I read a book called Mansion On The Hill that was about the genesis of Rock 'N Roll as a business, the transformation from a subculture into billion dollar marketing plans for like Born In The USA. It definitely pulled the curtain back on the idealogical dream of Rock 'N Roll as an idealistic culture-- which it's not. It's as much a business as anything else, if not more. So it was interesting to read.

So how was the tour?

It was a lot different than I thought it would be in the beginning. I know idealistically this isn't a tour and not in any way to disparage any of the other bands because they all turned out to be super nice people. All of them were a nice support structure and everybody got along really easily. Of all the touring I've done in the last two years, this was the sweetest. Nothing happened that was terrible. Except for today. Today was the last day of the tour. But the rest was just so easy that it doesn't feel like it's been six weeks. When I think back to the night we did the first interview, it feels like a really long time, but it hasn't been greuling in any way.
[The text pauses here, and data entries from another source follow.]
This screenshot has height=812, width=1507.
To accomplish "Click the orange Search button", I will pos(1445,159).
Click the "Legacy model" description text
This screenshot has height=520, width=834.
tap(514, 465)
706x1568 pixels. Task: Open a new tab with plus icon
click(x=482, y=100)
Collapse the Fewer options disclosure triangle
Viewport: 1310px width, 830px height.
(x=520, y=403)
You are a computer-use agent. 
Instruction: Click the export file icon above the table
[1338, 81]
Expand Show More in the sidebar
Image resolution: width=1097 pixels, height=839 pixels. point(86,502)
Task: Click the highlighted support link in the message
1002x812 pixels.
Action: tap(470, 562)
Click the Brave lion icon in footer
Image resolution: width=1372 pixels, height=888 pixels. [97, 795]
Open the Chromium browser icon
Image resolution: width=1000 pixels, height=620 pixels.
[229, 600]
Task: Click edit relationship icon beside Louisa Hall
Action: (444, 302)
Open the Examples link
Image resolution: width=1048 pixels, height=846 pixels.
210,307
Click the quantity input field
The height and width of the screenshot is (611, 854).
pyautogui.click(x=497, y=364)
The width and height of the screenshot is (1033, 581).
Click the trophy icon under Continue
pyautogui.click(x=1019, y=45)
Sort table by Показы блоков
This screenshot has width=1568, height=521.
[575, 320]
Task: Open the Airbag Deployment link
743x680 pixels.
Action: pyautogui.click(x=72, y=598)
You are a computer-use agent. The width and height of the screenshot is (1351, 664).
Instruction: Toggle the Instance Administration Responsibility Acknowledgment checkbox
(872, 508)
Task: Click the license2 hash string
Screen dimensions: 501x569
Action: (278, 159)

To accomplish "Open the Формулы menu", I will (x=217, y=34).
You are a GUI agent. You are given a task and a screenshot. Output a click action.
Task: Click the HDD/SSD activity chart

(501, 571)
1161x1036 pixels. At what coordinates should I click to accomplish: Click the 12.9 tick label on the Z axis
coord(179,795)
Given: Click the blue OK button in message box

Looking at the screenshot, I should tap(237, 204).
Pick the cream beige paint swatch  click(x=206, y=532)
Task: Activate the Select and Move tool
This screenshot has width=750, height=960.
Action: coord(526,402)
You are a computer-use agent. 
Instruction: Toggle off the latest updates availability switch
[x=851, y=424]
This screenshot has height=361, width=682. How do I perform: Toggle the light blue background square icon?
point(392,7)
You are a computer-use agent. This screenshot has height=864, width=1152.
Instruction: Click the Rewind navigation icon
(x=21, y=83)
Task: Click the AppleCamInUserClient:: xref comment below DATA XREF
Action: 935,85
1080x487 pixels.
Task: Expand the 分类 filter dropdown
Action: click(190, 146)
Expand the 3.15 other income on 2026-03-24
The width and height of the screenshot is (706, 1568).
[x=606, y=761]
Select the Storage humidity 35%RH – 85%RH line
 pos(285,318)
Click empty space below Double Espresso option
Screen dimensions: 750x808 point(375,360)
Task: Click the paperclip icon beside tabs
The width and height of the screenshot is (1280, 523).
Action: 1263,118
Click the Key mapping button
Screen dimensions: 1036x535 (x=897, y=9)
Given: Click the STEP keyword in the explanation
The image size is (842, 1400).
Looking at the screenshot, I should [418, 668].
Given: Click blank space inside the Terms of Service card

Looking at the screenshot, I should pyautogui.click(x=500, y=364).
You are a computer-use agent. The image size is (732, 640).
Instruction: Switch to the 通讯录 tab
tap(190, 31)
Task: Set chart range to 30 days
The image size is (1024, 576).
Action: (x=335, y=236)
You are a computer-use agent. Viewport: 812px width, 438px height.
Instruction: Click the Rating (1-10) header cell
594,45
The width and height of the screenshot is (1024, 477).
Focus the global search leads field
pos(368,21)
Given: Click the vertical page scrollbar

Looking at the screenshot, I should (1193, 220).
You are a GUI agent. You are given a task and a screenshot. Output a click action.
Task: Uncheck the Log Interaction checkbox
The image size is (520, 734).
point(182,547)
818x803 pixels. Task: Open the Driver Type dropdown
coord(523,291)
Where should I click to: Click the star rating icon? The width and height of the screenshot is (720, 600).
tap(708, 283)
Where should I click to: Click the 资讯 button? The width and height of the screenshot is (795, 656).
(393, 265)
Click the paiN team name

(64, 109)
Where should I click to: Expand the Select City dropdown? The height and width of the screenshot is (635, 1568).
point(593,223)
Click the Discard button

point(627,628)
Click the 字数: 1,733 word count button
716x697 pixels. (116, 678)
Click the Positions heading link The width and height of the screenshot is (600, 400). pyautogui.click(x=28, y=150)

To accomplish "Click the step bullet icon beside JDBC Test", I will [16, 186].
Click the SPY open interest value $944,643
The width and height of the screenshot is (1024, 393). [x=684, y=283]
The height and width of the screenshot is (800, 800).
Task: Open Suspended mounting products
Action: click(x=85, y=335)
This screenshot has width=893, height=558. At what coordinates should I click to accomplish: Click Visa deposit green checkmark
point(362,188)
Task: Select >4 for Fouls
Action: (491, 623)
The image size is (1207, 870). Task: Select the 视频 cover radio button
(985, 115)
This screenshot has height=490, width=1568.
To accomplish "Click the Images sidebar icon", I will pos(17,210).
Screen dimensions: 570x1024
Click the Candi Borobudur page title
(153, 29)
There's some tours that you're on and there's so much downtime. People think it's a really glamourized, awesome thing to do and compared to the office job I had, I would definitely rather be playing every night because I love it, but there's a lot of time that you're just doing nothing and you're afraid to spend the money to do anything. You wind up just sitting around or walking. This tour I had a great time doing that, I found a lot of really great stuff. This really is the best tour I've had in terms of extra-curricular stuff. It was interesting. This tour was much younger. I'd say 80 percent of the crowds were under 16 years old every night and that's very foreign to me. It's all ages and I like all ages shows because if you don't have all ages shows, you're boxing kids out. Maybe this is idealistic and early 90's of me, but I feel that if they're ever going to get exposed early on to things like DIY and some sort of... I mean, I know a lot of bands now couldn't fucking care less, but it's like the way I found out about any of the political stuff I've been becoming interested in or just cultural stuff that I became attracted to that was under the radar was through punk rock bands at all ages shows. But who knows what people receive on a tour like this.

It was good but I'm definitely looking forward to going home for a while. It was great to see the country. I've never seen California before this and I'd say seventy percent of the cities we'd gone through on this tour I had never been to before. I'm not a well traveled person at all so that was fucking great, it was my favorite part of the tour.

I definitely feel like this has been better than I thought. I got along well with the people, it was really easy to navigate, and it was encouraging. That's my little bowtie at the end of the thought.